Shortly thereafter I received an email from Andrew saying that the first reports of the attack had broken through Goonfleet. Hanging out (as usual) on IRC, Sean had sent a message to his friends:
(12:54:09 PM) vile_rat: assuming we don’t die tonight. We saw one of our ‘police’ that guard the compound taking pictures
He'd sent countless messages like this in the past from Baghdad and Benghazi, whistling past the graveyard:


only this time, he didn't make it through.
There are a lot of intelligent things to be thought, written, and said about this event. I look forward to reading the analyses which deconstruct and attempt to explain the incredible ecosystem of media production, dissemination, and production which enabled these events.

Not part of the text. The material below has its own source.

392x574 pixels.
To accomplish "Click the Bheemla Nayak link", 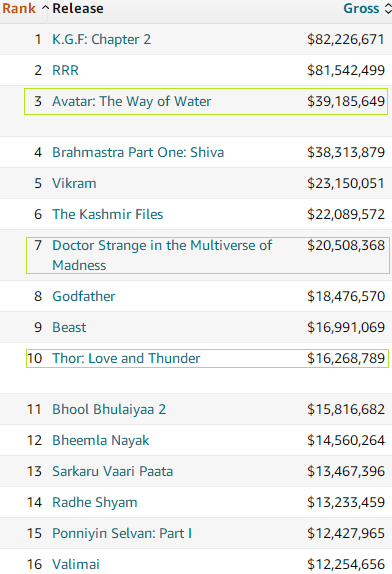I will pos(101,440).
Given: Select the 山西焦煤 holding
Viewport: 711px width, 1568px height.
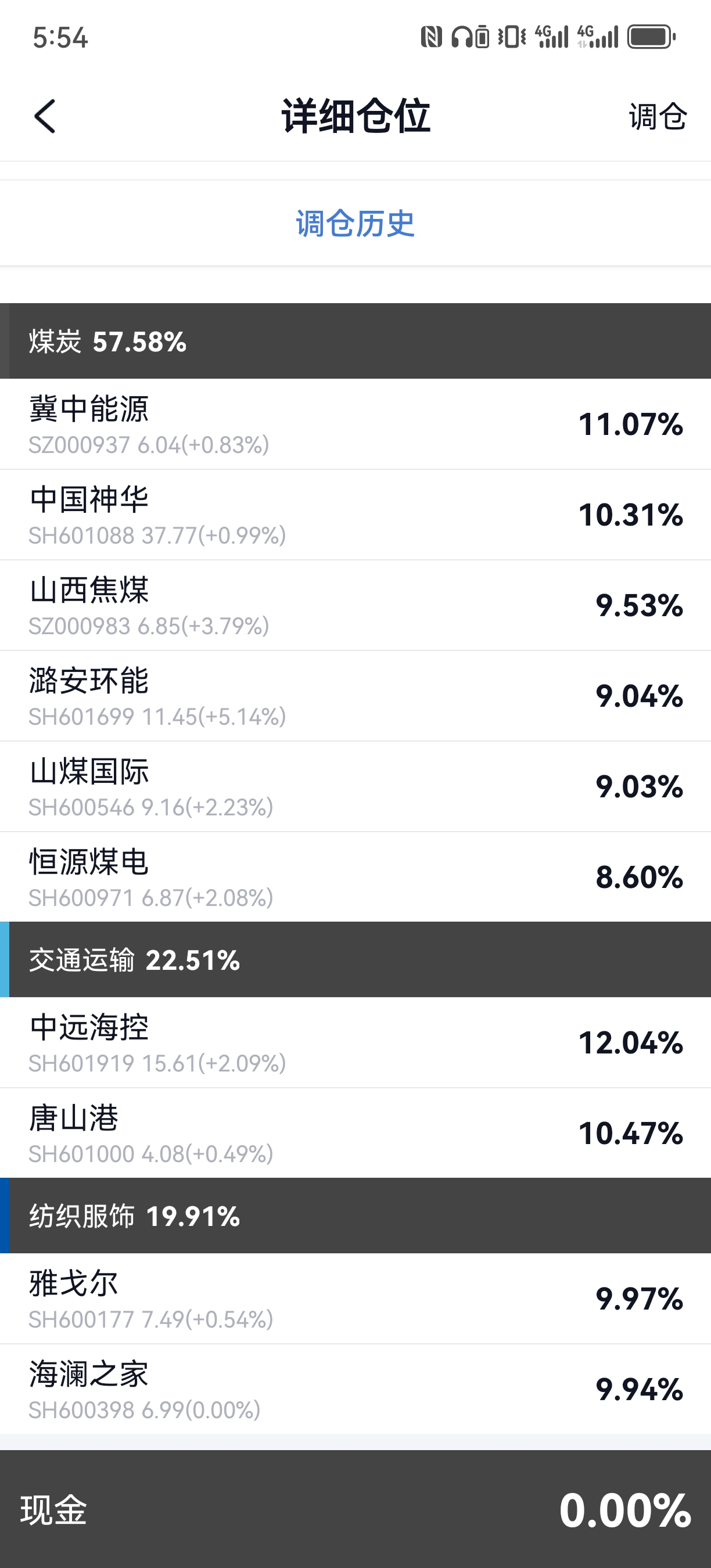Looking at the screenshot, I should (356, 606).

At the moment, however, I feel like I've been punched directly, not only in the gut, but also in the brain. As I said, I've never met Sean physically, and "Internet friend" is the ultimate backhanded qualification. On the other hand, there are relatively few people with whom I have had an almost daily dialogue about the issues that are deeply important to me and embedded in my life. Now one of them has died, and not only died, but died after a series of events tied deeply to my professional and academic interests.
Henry Jenkins talked a lot about "convergence culture." I don't think this is the sort of media convergence he meant. But when the SomethingAwful forums, the Civic Media email list, and CNN were all talking about the death of the dude I spent a lot of time talking politics and football with, it felt like my entire world had been compressed into this one extremely small and incredibly loud space.
We in Civic Media are used to thinking metaphorically about "old media" as "dying" and "new media" as being born. But when the "citizen" of a "citizen journalist" dies, it's reality. And the silence of a person's voice, rather than an institution's, is a hell of a lot hollower and harder to swallow.